April 1, 2011
Corn price hike boosts Tate & Lyle's gains
British sweeteners and starches maker Tate & Lyle said it had benefited from a rise in corn prices in the first three months of 2011, which prompted analysts to upgrade earnings forecasts.
The company also said on Thursday (Mar 31) it had sold a mothballed US ethanol plant to Cargill.
The London-based group, which makes sweeteners like Splenda, starches and ethanol, said it gained from the rise in corn by-products used as animal feeds in the first three months of this year.
This prompted the upgrades, which helped push Tate's shares higher.
"The rising cost of corn led to higher by-product prices, and is the source of an upgrade to forecasts," said analyst Sara Welford at house brokers Citi. She upgraded her pre-tax profit forecast for the year to March 31 to GBP252.1 million (US$405 million) from GBP247.1 million (US$396.2 million) previously.
Tate's shares rose 4% to 582 pence by 0820 GMT in a largely flat London stock market. The stock has outperformed the FTSE 100 by 6% this year.
Tate said it saw an encouraging annual performance with trading in line with market expectations, before the corn boost.
The corn price rise had driven a further increase in by-product income in the first three months of 2011 to give the group an additional boost.
Other analysts said the consensus pre-tax profit forecast would move towards GBP255 million (US$408.86 million) from a previous GBP251 million (US$402.45 million) in a company-compiled consensus.
Tate said it had sold the Fort Dodge plant for US$57 million, producing a gain of around GBP16 million (US$25.65 million). This would reduce net debt by the end of its financial year to March 31. The company had previously said it would be similar to that reported for September 30.
Last year, Chief Executive Javed Ahmed decided not to open the plant as the stream of commodity products anticipated was no longer needed.

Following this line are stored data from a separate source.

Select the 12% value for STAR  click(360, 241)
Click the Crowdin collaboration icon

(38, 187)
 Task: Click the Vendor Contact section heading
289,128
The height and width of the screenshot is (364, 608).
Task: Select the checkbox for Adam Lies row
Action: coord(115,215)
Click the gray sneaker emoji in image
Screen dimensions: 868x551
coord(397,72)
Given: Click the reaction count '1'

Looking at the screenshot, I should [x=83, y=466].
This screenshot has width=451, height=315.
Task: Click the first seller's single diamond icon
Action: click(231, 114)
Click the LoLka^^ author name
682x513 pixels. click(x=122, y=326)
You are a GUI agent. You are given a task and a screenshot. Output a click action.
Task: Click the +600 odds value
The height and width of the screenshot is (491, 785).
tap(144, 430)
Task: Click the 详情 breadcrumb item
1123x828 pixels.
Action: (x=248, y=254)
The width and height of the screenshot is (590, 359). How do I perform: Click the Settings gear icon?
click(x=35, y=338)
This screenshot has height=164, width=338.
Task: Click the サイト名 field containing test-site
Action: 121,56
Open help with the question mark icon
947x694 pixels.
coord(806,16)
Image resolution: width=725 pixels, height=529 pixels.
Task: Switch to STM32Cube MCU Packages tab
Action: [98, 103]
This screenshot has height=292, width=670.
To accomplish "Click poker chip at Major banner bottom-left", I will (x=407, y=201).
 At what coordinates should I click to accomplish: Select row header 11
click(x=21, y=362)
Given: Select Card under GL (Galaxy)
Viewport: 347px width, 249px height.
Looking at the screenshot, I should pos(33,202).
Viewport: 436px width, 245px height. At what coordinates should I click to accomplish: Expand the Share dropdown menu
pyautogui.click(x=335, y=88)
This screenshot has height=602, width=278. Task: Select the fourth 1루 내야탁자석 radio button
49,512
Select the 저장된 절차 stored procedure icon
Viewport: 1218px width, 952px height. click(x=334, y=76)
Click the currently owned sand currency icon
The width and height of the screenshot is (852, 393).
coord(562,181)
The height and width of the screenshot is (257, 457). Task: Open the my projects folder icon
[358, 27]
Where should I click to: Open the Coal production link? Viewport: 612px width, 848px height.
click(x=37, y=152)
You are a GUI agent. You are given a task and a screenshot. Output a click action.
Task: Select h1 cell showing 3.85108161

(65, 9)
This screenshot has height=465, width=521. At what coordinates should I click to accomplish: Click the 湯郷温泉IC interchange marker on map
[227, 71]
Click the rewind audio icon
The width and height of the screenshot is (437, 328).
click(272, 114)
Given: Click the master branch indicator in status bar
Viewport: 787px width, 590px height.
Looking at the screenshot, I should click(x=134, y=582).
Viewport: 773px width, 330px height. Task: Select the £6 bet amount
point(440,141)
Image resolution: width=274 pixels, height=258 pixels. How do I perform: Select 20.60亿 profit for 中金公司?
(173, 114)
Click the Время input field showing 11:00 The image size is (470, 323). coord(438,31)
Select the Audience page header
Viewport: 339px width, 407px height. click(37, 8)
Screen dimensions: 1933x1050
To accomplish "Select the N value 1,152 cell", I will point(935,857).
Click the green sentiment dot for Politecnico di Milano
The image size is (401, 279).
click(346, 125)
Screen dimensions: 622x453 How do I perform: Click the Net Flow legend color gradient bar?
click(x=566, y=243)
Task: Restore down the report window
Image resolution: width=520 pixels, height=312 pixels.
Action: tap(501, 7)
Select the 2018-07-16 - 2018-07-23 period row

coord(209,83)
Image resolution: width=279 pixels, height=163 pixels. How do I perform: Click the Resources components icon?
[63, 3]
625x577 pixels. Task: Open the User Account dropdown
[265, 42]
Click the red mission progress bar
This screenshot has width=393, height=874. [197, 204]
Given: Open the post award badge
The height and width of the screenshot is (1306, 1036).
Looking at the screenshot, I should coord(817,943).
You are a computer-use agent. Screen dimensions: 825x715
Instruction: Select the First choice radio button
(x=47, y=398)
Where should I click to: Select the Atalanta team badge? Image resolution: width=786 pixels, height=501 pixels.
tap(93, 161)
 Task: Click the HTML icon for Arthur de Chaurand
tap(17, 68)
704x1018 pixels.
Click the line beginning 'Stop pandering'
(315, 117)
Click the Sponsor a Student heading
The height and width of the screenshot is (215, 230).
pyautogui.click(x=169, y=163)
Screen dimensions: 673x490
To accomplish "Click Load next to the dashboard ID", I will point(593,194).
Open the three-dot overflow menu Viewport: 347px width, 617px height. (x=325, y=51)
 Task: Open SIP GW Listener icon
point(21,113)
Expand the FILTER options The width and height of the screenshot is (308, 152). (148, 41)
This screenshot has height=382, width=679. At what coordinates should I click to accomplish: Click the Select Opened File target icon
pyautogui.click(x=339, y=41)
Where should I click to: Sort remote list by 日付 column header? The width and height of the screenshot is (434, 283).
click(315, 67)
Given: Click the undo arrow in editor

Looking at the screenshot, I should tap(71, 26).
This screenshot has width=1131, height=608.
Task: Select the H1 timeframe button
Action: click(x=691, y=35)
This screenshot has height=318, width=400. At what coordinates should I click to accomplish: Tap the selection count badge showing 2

The corn mill was built in the ethanol boom, but margins and industrial starch volumes declined sharply in 2008, leaving a rusting hulk in the cornfields of Iowa which was too expensive to commission and open for production.
"The white elephant of an ethanol plant that is Fort Dodge had been sold for GBP36 million (US$57.72 million), a small fraction of the cost it took to build, but at least it draws to a close a particularly misguided venture," Panmure Gordon analyst Graham Jones said.
Ahmed, who had been focusing on value-added products since taking on the role of CEO in late 2009, sold Tate's European sugar operations last year breaking the group's 150-year link to sugar. This was part of his plan to focus the group on fast-growing speciality sweeteners and to move away from bulk commodity products.